Customer needs and experience Final customers themselves are also demanding more choices over product features. The abundance of readily available product information has given them the opportunity to better assess the fit of a product to their specific needs. At the same time, being more aware of the multiple available alternatives, they are less willing to buy a product that does not satisfy their constraints perfectly. For example, many customers are now aware that they can ask for refrigerators matching the color and style of their kitchen; as a result, they are less willing to accept a “standard” white refrigerator. Moreover, customer experience gained through product use further drives customization. In making product replacement decisions, each customer can use his accumulated knowledge about products and their functions to gauge whether the features of different available products are useful for his needs. When the first-generation microwave oven was introduced, consumers were primarily concerned with exploring what it could do. As experience in its use accumulated, the overall market became more segmented into different customer clusters: those who required very basic uses of the oven for warming pre-cooked food or defrosting; those who wanted it to warm with a thermal heating function for a “crisp” effect; those who wanted to combine the function of a microwave with that of a traditional electric oven for full food cooking; and on and on. Business Horizons / July-August 2002

Distributor power and needs The changing nature of distribution channels is often an overlooked driver of mass customization. For many manufacturing companies, despite much hype about Netbased direct distribution, the importance of distributors and retailers has not lessened. Like customers, such firms are healthy and appear to be growing stronger.
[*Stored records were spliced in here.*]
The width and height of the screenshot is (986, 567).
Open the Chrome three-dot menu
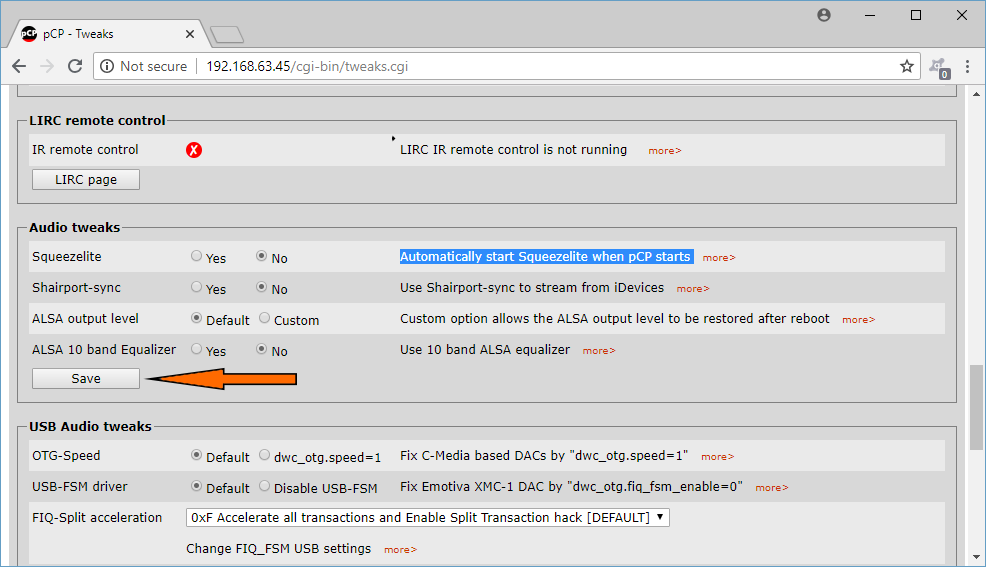coord(967,66)
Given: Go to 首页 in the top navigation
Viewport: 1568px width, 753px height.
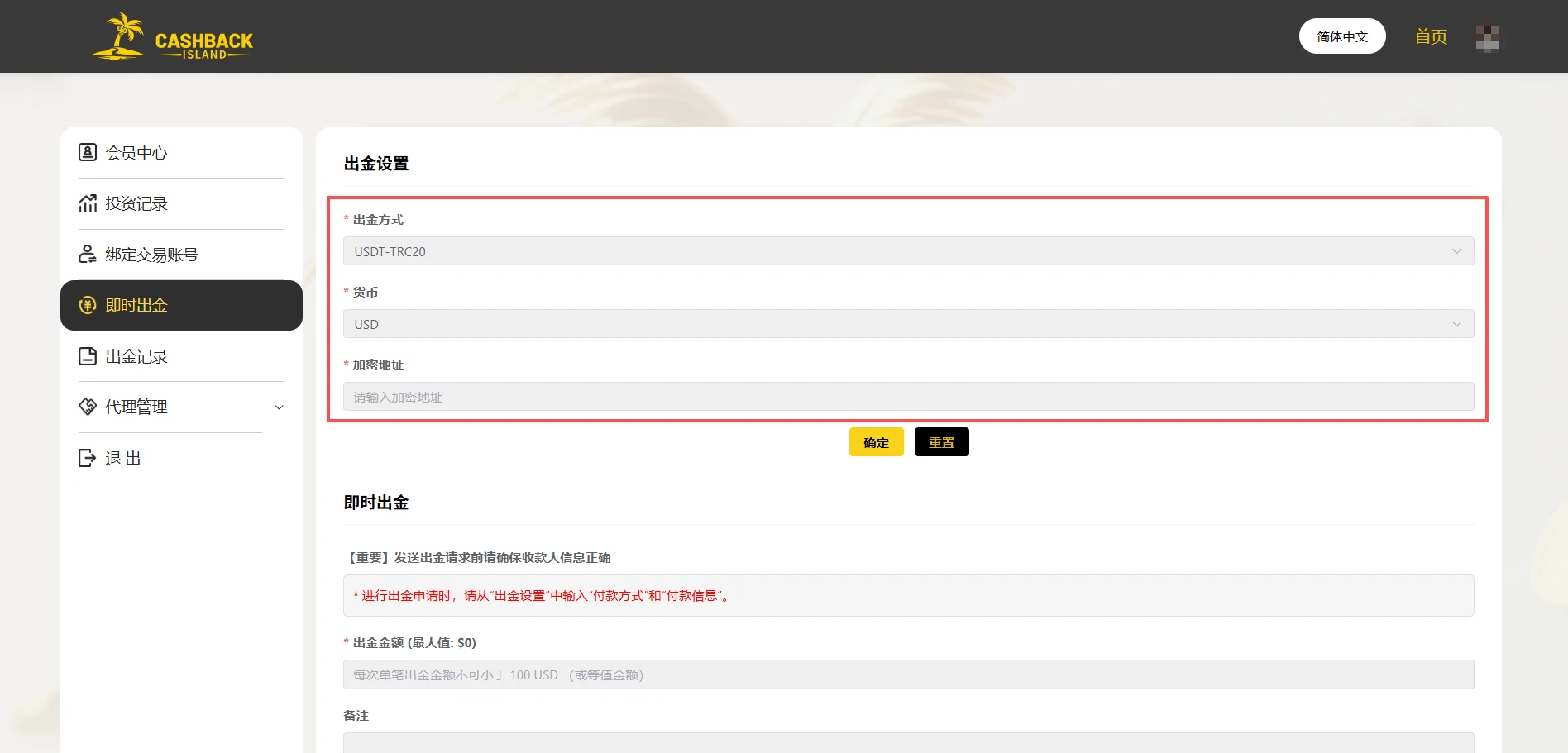Looking at the screenshot, I should [1430, 36].
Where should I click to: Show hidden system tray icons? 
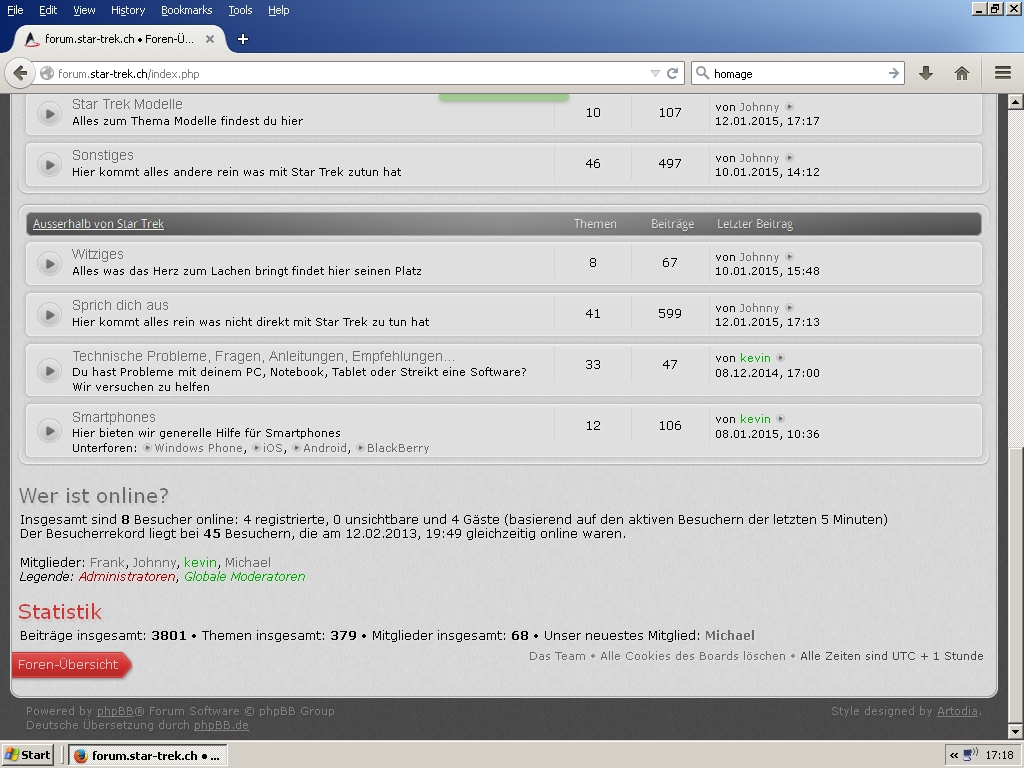[x=954, y=755]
The trend, in fact, seems to be toward consolidating distributors into larger companies capable of affecting a broad base of final consumers. With size comes bargaining power. Distributors and retailers are consequently able to demand price concessions from suppliers, while forcing suppliers to provide differentiated products for which they have exclusive distribution rights. Many mobile phone service providers, such as Sprint PCS and Nextel, are able to ask cell phone suppliers, including Nokia and Motorola, to provide variants of the same basic phones that vary in some features, such as packaging, software, decals, and colors. However, even in the case of fragmented distributors and retailers characterized by low bargaining power, firms are still motivated to differentiate their products from those offered by competitors. By doing so, they greatly reduce the customers’ ability to directly compare competing products. In the fragmented Italian home appliance retail business, the availability of product variants that would allow a store to offer products slightly different from those offered nearby is a key factor in decisions about the assortment of brands the store carries.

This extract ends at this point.